Data Block Start

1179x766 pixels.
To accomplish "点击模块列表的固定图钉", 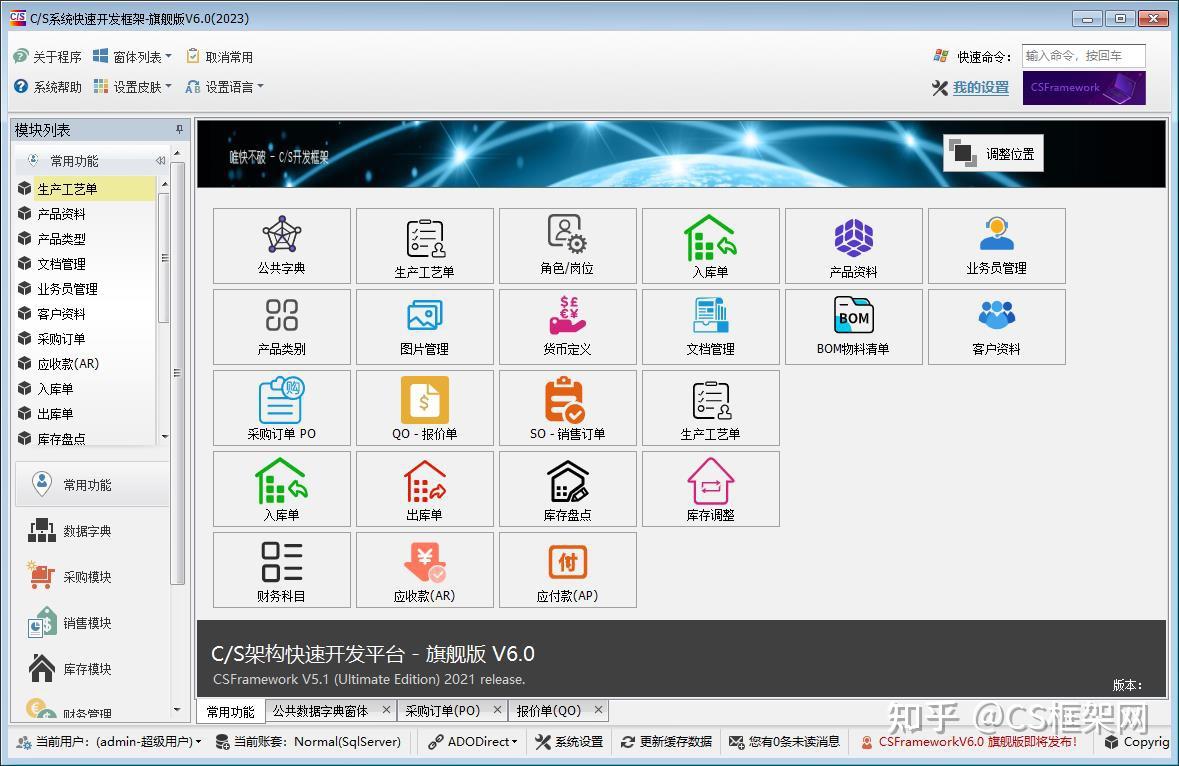I will tap(179, 129).
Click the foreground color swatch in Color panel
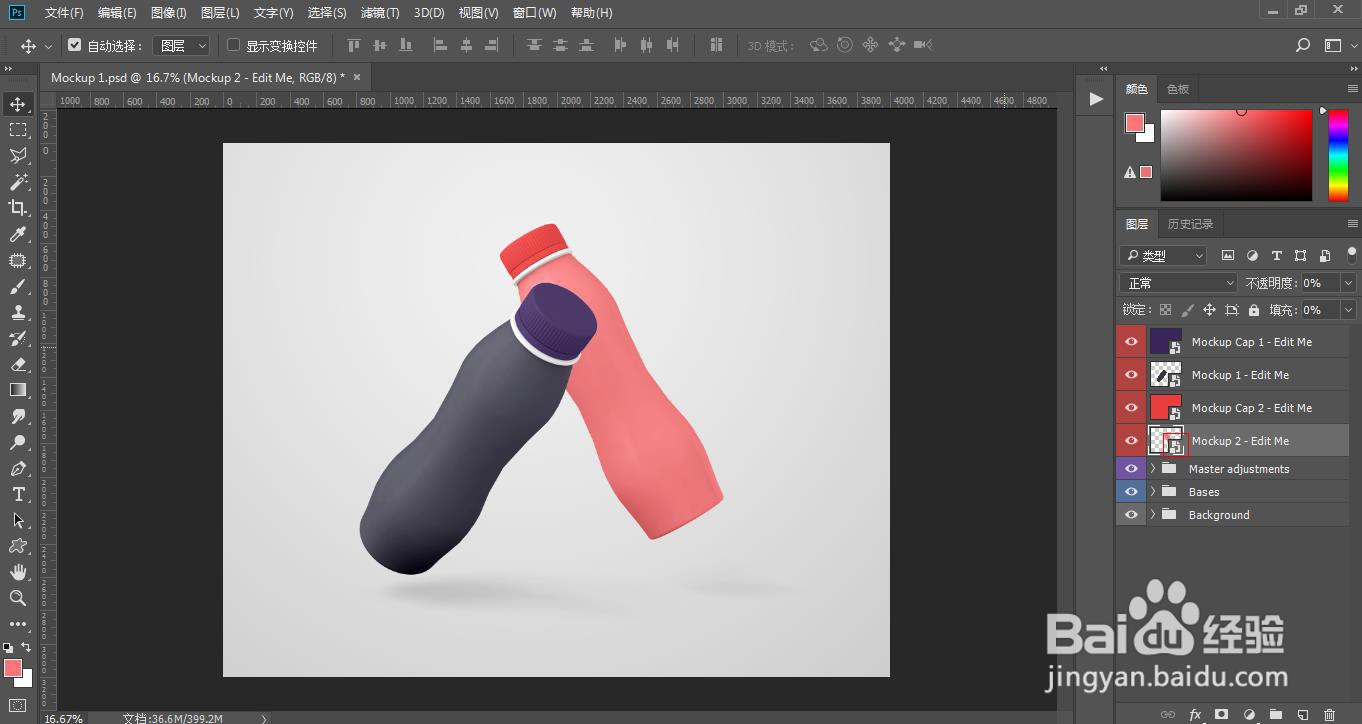 [1135, 123]
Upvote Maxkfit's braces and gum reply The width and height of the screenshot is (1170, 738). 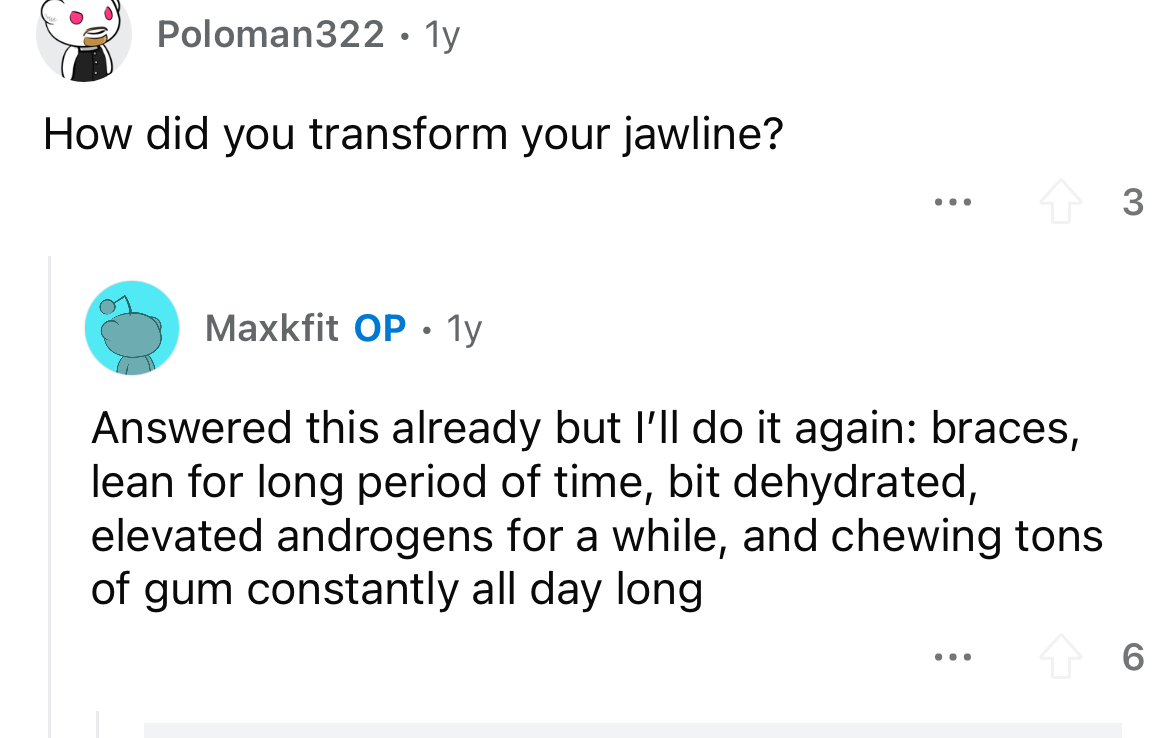pyautogui.click(x=1060, y=657)
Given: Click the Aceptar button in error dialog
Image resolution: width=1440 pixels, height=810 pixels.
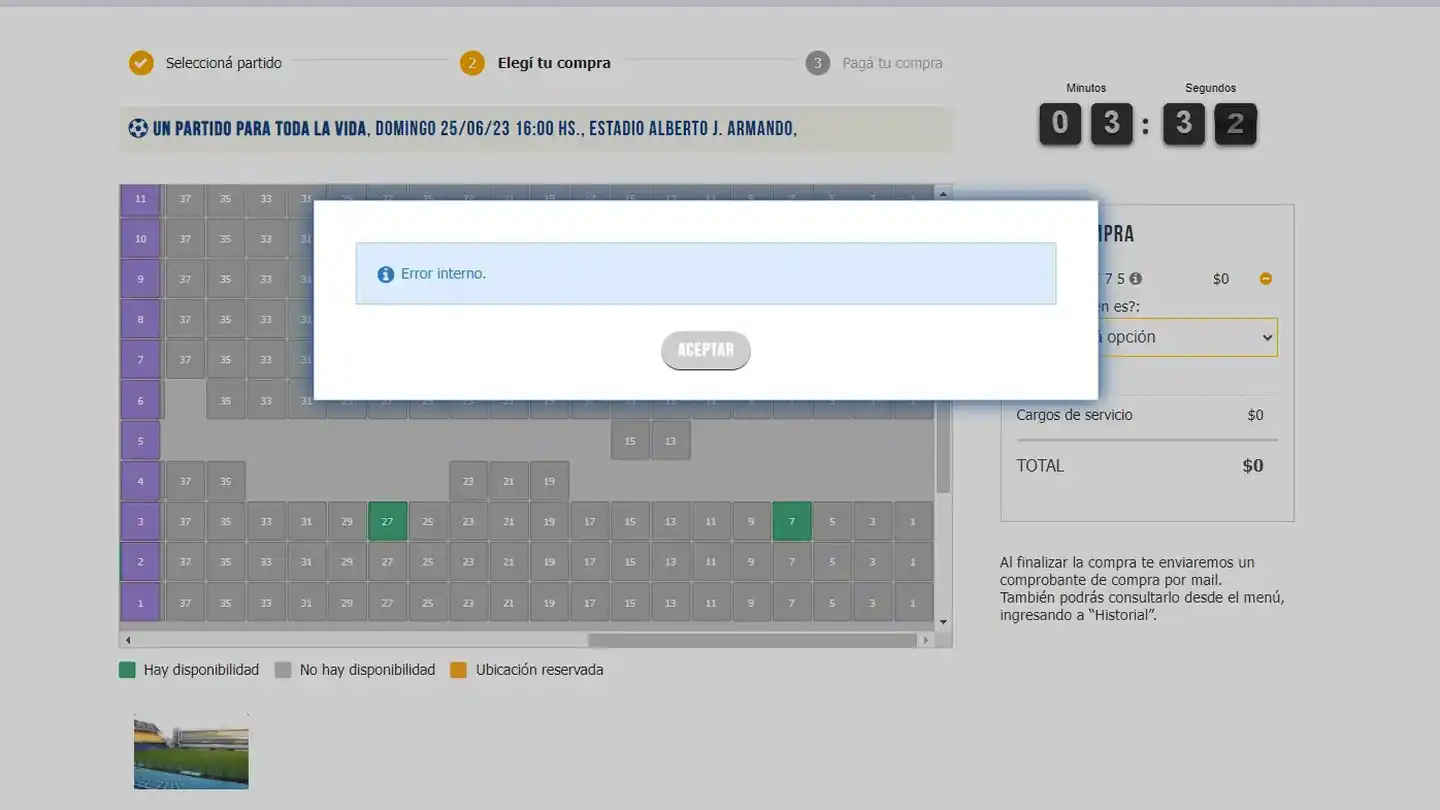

Data Block End

**Activity**: Each line in the records that carries "pixels" must be copied out.

**Result of the exercise**:
1179x766 pixels.
Image resolution: width=1440 pixels, height=810 pixels.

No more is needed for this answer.